What if we had the technology to eradicate malaria and other insect-borne diseases, save native species of plants and animals by controlling invasive populations, and reverse the development of pesticide and herbicide resistance to save vulnerable crops? How would we make sure that the same technology is not used to wipe out endangered, keystone species of plants and animals, leading to unintended, even major ecological side effects?
A new paper in the journal Science* aims to initiate a conversation to find answers to these critical questions. Published by an interdisciplinary team of researchers from Arizona State University, Harvard University, the Massachusetts Institute of Technology and the Woodrow Wilson International Center for Scholars, the paper calls for a public discussion regarding the scientific, ethical and regulatory issues that would arise with use of a genetic engineering technology called gene drives.

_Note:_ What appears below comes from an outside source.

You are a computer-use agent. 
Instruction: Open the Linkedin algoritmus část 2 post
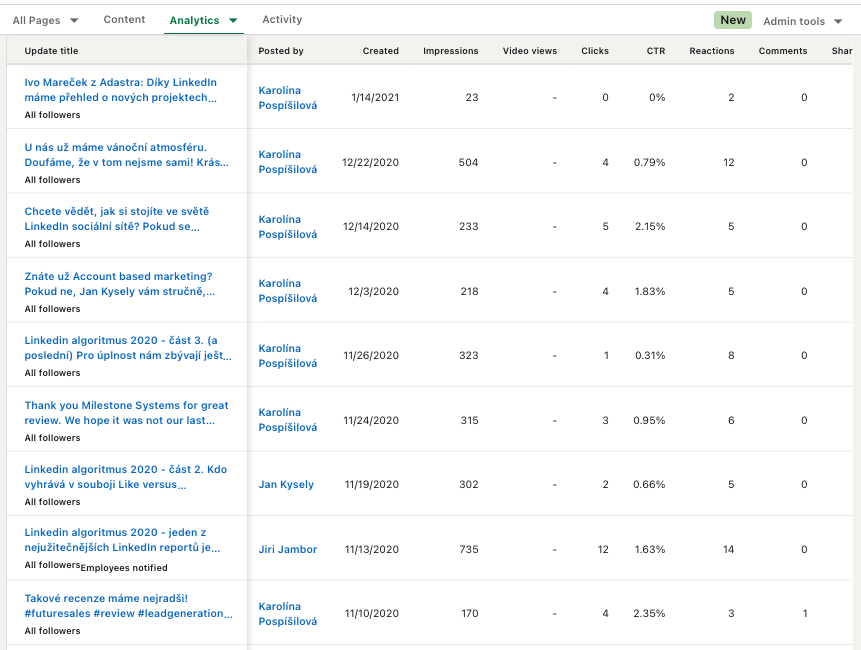click(126, 477)
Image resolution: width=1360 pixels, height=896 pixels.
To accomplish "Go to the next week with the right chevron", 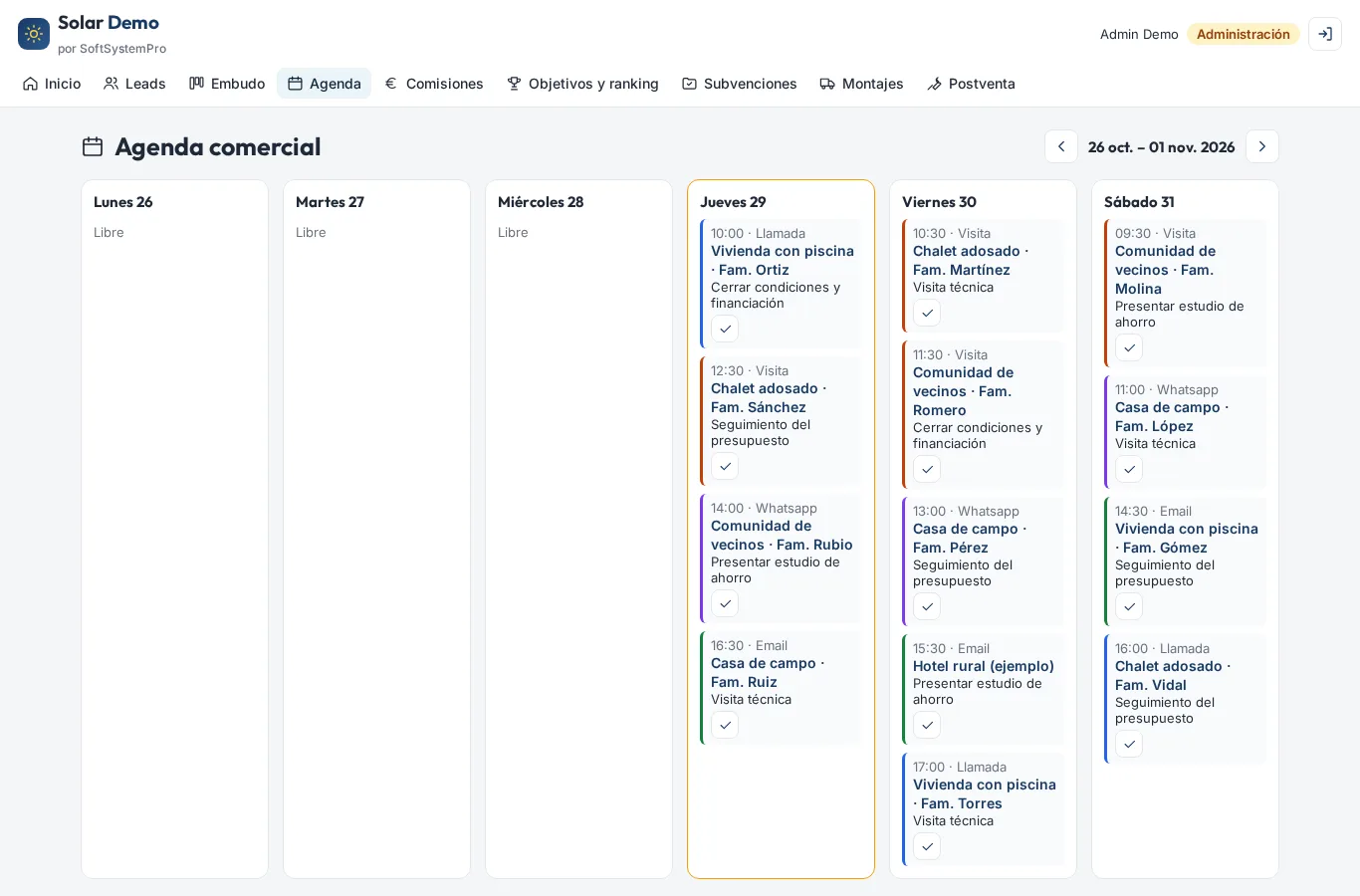I will [1262, 146].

Gene drives are genetic systems that can alter the usual rules of sexual reproduction. In a bisexual species, a gene typically has a 50 percent chance of being inherited by an offspring, but a gene drive can greatly increase the odds that a particular gene will be passed on to the next generation. Using a powerful, new genome-editing tool called CRSPR/Cas9 Genome Editing, scientists can, in principle, accurately insert, replace, delete or regulate genes in many different bisexual species by programming RNA to edit precise sequences of DNA, and therefore, its associated traits.
“We’ve altered ecosystems for centuries, but this new technology puts in our hands the capacity to alter organisms in very specific ways and cause very large changes,” said evolutionary ecologist James P. Collins, Virginia M. Ullman Professor of Natural History and the Environment at ASU’s School of Life Sciences, who contributed to scientific and ethical aspects of the paper. “We propose that conversations regarding the future of using such technologies need to happen in regulatory and funding agencies, and among ethicists, life scientists and the public, so that we can make wise decisions regarding the release and application of this emerging technology.”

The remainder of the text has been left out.